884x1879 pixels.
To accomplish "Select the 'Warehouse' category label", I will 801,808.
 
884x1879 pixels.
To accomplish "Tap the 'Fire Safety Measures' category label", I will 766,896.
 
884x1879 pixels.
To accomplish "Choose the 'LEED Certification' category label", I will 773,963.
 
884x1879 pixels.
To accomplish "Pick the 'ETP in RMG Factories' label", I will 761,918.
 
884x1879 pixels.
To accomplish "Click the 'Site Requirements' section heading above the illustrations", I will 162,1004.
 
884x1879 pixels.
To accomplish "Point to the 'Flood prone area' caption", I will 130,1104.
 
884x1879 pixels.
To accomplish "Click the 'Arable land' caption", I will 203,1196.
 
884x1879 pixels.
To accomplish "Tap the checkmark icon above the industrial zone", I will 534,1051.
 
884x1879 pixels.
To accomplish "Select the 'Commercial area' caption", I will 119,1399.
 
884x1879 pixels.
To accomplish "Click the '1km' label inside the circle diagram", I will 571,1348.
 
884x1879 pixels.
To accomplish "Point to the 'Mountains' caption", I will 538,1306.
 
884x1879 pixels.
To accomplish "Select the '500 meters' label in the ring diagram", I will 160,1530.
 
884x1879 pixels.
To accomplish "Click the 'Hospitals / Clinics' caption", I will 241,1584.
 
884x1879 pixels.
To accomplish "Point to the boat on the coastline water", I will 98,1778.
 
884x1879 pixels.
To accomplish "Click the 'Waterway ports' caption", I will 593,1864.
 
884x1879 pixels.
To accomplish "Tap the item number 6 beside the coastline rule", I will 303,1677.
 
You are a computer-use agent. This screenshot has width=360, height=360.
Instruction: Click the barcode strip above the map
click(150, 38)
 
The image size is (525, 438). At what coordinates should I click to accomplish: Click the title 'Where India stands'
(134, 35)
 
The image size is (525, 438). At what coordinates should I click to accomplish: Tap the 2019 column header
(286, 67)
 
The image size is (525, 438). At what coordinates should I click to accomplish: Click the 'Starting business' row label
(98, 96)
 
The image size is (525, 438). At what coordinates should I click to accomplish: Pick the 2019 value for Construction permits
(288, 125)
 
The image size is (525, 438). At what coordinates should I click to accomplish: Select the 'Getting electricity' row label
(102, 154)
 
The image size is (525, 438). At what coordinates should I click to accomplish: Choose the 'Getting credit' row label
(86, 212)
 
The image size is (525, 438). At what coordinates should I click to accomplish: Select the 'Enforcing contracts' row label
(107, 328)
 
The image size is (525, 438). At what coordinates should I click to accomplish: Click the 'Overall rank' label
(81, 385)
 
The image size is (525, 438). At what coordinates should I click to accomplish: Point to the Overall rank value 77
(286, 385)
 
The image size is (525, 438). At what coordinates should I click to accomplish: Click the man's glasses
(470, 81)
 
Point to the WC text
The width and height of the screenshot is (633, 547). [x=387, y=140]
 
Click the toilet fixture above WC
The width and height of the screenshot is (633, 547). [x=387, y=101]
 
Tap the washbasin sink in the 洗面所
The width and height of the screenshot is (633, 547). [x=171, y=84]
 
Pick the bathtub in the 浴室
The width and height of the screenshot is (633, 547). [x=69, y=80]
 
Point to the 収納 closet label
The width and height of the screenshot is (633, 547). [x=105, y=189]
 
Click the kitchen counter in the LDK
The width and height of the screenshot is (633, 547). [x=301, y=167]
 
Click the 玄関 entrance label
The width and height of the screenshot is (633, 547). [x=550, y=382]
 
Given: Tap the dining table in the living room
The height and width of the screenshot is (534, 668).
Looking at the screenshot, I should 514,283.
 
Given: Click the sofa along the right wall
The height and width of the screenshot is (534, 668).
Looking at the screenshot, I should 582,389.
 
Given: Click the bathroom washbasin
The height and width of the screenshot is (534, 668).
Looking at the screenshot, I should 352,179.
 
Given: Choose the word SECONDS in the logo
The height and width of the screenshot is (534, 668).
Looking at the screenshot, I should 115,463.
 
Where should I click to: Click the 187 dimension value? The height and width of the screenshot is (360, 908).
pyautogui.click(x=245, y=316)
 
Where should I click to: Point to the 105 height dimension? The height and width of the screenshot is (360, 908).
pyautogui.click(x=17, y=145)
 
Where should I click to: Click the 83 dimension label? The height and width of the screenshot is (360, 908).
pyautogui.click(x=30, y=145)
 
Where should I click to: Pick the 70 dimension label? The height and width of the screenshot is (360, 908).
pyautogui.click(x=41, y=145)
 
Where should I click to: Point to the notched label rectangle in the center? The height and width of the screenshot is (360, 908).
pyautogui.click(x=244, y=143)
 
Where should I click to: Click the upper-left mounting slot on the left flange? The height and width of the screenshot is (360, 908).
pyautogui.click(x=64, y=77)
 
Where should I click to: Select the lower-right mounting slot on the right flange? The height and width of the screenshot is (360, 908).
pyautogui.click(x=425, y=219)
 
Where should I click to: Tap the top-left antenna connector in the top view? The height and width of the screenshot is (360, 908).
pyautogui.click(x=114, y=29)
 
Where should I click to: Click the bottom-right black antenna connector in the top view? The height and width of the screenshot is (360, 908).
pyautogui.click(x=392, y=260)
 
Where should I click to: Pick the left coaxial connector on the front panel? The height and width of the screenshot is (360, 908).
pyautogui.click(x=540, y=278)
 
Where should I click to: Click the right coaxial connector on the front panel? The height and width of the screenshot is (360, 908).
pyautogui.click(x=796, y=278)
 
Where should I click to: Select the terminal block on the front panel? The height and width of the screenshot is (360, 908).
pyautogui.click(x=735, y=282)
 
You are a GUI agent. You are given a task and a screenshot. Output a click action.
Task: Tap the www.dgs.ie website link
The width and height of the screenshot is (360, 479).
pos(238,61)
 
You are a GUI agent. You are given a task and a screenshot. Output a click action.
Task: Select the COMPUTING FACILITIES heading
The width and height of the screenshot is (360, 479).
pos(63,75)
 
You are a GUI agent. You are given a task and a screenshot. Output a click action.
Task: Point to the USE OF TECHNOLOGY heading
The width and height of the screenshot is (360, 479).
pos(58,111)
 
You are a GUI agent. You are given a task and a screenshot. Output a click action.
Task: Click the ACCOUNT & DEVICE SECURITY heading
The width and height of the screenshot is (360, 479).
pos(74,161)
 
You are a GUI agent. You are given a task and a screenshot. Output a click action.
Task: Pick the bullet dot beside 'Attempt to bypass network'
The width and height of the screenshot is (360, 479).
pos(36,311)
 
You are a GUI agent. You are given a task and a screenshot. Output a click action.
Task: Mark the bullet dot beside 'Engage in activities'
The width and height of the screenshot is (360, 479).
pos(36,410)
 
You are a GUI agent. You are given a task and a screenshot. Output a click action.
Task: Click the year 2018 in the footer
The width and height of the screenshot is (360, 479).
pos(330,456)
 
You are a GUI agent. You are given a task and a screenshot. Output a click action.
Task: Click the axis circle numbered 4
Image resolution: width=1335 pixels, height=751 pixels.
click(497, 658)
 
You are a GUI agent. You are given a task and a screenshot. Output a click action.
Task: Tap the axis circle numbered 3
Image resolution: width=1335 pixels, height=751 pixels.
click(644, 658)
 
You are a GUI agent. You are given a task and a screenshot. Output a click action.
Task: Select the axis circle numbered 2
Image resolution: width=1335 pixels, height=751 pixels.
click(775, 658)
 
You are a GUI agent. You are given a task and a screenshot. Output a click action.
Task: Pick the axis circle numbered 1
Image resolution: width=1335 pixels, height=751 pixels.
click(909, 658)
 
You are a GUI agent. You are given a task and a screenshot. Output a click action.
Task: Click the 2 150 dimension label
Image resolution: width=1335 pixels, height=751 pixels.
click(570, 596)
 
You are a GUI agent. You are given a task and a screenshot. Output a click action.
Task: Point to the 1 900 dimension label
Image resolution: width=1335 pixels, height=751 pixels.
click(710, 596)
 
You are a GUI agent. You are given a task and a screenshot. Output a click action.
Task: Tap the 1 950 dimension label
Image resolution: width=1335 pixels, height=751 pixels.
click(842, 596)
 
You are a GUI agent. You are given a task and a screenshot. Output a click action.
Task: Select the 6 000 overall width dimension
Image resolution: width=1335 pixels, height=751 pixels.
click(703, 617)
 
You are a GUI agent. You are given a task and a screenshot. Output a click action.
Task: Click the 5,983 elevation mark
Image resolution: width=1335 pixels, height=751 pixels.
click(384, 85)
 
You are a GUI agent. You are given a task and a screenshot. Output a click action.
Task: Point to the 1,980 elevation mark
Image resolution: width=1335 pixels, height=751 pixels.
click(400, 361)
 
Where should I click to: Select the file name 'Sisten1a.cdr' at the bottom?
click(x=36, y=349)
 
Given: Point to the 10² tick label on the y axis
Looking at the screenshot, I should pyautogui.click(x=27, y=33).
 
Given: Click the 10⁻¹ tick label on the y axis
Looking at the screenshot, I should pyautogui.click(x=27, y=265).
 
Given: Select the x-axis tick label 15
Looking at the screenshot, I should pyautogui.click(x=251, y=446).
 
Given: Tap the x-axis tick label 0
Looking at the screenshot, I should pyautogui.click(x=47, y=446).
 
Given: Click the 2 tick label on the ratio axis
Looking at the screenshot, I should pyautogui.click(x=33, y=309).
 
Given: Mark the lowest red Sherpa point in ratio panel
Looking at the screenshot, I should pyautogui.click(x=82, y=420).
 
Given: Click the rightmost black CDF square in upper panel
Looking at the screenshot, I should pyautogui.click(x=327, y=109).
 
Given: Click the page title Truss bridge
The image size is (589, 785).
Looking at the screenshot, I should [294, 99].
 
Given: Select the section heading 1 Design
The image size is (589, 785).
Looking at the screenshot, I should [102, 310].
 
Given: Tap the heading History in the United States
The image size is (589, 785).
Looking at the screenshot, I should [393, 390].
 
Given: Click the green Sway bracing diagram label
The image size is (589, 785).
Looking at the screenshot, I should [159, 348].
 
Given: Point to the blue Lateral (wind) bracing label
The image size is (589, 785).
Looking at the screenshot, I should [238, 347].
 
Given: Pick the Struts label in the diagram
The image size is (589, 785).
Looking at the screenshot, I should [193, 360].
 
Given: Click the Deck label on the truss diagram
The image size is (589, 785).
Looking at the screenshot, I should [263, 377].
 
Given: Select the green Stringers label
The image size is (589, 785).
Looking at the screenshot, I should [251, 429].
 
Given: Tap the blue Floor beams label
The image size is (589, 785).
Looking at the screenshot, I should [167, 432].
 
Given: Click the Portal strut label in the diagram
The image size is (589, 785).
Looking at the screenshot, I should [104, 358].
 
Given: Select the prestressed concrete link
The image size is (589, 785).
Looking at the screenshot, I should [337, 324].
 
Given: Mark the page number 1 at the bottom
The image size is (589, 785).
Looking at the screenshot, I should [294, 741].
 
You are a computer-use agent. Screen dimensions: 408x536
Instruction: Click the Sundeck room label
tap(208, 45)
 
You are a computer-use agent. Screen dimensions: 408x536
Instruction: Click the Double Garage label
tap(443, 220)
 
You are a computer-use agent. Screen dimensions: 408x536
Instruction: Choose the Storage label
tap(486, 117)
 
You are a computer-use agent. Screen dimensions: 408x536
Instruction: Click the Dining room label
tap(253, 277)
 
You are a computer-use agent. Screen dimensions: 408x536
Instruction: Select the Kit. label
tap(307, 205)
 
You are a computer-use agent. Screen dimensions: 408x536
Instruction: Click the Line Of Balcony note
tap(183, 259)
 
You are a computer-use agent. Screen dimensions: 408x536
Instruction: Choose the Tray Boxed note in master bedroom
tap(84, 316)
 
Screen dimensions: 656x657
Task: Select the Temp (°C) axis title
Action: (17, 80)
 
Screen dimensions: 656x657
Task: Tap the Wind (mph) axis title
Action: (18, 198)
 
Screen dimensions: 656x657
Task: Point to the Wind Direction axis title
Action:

++++++++++

▶ Prompt: Render the items as a Markdown table with the columns Row and Line, beginning at the line that contains "contracts' row label" and ending with the line that contains "547). [x=550, y=382]". Number each line, and leave out any blank lines.

▶ Full output:
| Row | Line |
|---|---|
| 1 | The image size is (525, 438). At what coordinates should I click to accomplish: Select the 'Enforcing contracts' row label |
| 2 | (107, 328) |
| 3 | The image size is (525, 438). At what coordinates should I click to accomplish: Click the 'Overall rank' label |
| 4 | (81, 385) |
| 5 | The image size is (525, 438). At what coordinates should I click to accomplish: Point to the Overall rank value 77 |
| 6 | (286, 385) |
| 7 | The image size is (525, 438). At what coordinates should I click to accomplish: Click the man's glasses |
| 8 | (470, 81) |
| 9 | Point to the WC text |
| 10 | The width and height of the screenshot is (633, 547). [x=387, y=140] |
| 11 | Click the toilet fixture above WC |
| 12 | The width and height of the screenshot is (633, 547). [x=387, y=101] |
| 13 | Tap the washbasin sink in the 洗面所 |
| 14 | The width and height of the screenshot is (633, 547). [x=171, y=84] |
| 15 | Pick the bathtub in the 浴室 |
| 16 | The width and height of the screenshot is (633, 547). [x=69, y=80] |
| 17 | Point to the 収納 closet label |
| 18 | The width and height of the screenshot is (633, 547). [x=105, y=189] |
| 19 | Click the kitchen counter in the LDK |
| 20 | The width and height of the screenshot is (633, 547). [x=301, y=167] |
| 21 | Click the 玄関 entrance label |
| 22 | The width and height of the screenshot is (633, 547). [x=550, y=382] |